Friday, August 25, 2023

Muratova’s Brief Encounters

As a district committee councilor, Valya should be shining example of socialist feminism. Unfortunately, she cannot get much done or get much respect from colleagues. She doesn’t even mind that much, because she enjoys the mantle of authority, for its own sake. That makes her the polar opposite of her husband Maksim, but that is why she can’t let go of him. It turns out the same is also true of her new housekeeper. It is a classic love triangle, but the off-kilter presentation got it banned during the Soviet era. Viewers can judge it for themselves when Ukrainian Kira Muratova’s freshly restored Russian-language Brief Encounters opens today in New York.

Valya is super-organized in the office, but terrible at house chores. That will be Nadia’s job. The socially awkward young woman from the countryside will be Valya’s new live-in help. She is home much more than Maksim, who quite surprises Nadia when he finally turns up. Her first [moderately] big city job was at the neighborhood bar Maksim used to frequent with his fellow geologists.

They sound like scientists, but they live more like troubadours or tramps. It is an itinerant lifestyle, ostensibly surveying the countryside gold and silver, but they devote more of their time to drinking and singing folk songs.

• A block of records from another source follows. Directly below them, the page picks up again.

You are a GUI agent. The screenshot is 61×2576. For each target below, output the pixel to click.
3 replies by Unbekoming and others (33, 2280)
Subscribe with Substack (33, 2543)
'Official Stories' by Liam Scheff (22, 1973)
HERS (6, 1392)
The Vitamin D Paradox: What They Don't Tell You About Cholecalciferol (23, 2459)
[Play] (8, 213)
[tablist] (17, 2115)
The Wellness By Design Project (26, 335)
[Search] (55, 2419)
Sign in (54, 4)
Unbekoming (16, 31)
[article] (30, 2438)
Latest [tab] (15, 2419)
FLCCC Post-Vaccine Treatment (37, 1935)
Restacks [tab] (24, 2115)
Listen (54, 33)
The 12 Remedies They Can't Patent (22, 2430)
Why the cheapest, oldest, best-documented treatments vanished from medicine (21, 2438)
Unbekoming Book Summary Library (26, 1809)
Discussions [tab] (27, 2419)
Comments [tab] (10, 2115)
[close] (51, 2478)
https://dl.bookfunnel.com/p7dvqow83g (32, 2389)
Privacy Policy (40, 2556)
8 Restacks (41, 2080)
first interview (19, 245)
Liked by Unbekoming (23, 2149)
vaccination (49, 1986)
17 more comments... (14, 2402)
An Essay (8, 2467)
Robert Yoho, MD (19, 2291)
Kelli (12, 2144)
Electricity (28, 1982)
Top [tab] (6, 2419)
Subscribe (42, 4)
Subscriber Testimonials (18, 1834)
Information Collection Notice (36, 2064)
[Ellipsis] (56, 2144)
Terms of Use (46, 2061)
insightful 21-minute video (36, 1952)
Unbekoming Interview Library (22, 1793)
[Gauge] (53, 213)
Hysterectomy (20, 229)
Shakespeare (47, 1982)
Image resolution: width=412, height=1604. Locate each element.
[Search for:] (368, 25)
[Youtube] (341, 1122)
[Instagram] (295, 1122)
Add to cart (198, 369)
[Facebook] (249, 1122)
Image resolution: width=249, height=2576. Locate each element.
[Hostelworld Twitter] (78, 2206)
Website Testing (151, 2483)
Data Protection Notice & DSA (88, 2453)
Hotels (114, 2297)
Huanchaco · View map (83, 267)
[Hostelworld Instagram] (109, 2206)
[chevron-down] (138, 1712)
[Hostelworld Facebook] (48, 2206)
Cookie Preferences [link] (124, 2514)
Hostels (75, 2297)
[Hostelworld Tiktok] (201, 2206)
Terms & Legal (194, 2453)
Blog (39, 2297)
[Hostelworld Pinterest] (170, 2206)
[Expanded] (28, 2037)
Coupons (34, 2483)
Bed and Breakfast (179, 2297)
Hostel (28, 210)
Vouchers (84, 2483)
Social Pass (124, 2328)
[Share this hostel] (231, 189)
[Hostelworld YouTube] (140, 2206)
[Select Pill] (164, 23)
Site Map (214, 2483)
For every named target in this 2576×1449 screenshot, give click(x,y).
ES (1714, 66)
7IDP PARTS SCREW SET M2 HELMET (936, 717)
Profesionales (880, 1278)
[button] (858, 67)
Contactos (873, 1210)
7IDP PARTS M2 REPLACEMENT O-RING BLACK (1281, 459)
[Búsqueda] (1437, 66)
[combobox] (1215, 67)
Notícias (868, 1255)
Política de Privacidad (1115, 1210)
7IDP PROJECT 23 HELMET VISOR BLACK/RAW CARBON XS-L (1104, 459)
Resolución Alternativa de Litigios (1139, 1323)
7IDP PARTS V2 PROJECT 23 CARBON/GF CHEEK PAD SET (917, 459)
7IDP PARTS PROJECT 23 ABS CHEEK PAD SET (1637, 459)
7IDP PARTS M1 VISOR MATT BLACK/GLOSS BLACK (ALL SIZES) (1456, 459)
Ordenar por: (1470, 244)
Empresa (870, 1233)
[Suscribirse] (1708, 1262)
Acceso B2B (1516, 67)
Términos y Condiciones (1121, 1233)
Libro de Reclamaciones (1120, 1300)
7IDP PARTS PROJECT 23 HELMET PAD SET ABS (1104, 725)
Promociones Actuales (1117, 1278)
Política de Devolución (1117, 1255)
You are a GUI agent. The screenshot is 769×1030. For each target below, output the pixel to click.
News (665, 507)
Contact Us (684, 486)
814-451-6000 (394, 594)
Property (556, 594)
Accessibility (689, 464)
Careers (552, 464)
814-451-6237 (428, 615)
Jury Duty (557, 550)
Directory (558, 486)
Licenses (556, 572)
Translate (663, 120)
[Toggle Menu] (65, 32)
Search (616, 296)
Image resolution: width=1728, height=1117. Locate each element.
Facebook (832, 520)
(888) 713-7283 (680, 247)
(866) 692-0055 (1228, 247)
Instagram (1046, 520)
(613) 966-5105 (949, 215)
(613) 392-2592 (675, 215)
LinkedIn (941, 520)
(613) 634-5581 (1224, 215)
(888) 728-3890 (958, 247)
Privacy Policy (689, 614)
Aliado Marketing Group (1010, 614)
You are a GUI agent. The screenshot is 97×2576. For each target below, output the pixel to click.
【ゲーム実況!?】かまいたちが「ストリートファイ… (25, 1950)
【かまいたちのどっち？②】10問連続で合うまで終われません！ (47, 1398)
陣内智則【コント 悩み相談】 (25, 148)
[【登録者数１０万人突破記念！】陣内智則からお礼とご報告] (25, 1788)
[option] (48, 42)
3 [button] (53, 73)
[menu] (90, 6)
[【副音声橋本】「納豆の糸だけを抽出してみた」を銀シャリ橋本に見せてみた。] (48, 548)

That might not sound like your commie uncle’s Socialist Realism, but so what? Most critics just assumed the Soviet authorities rejected Muratova’s fractured narrative and Nouvelle Vague-like techniques. The presence of Vladimir Vysotsky, the popular underground folksinger often surveilled by the KGB, probably did not help either.

However, Muratova’s portrayal of apparatchik corruption includes more arsenic than a lot of critics realized. At one point, she tells Maksim the story of a man who suddenly lost his running water because his neighbor, Valya’s former crooked boss, lost his position and privileges. It turns out his floor’s water supply was only for his benefit.

You have heard wokesters belittle “first world problems.” In 1960s Ukraine, having running water constituted a very real “second world problem.” Tellingly, Valya adamantly refuses to allow on new housing project to open, because the state developer cannot manage to get the water running to the pipes. Yet, Valya is taking all the heat from approved residents, because they are desperate to move out of the single-room dwellings they share with multiple families. Given these sequences, it is easier to understand why Soviet censors took a good hard look at
Brief Encounters and said “nope, not a chance.”

Muratova herself plays Valya with unusual mix of arrogance and vulnerability. Vysotsky was born to play Maksim, who obviously shares a kinship with the Bohemian bluegrass-strumming post-WWII Czechoslovakian “tramps.” However, Nina Ruslanova is too inscrutably reserved for viewers to understand her often impetuous behavior.

Stylistically,
Brief Encounters shares a kinship with the great European art cinema of its era. That does not always best serve the love triangle melodrama, but it is consistently interesting cinema, with more satirical bite than it is getting credit for. Highly recommended, Brief Encounters opens today (8/25) in New York.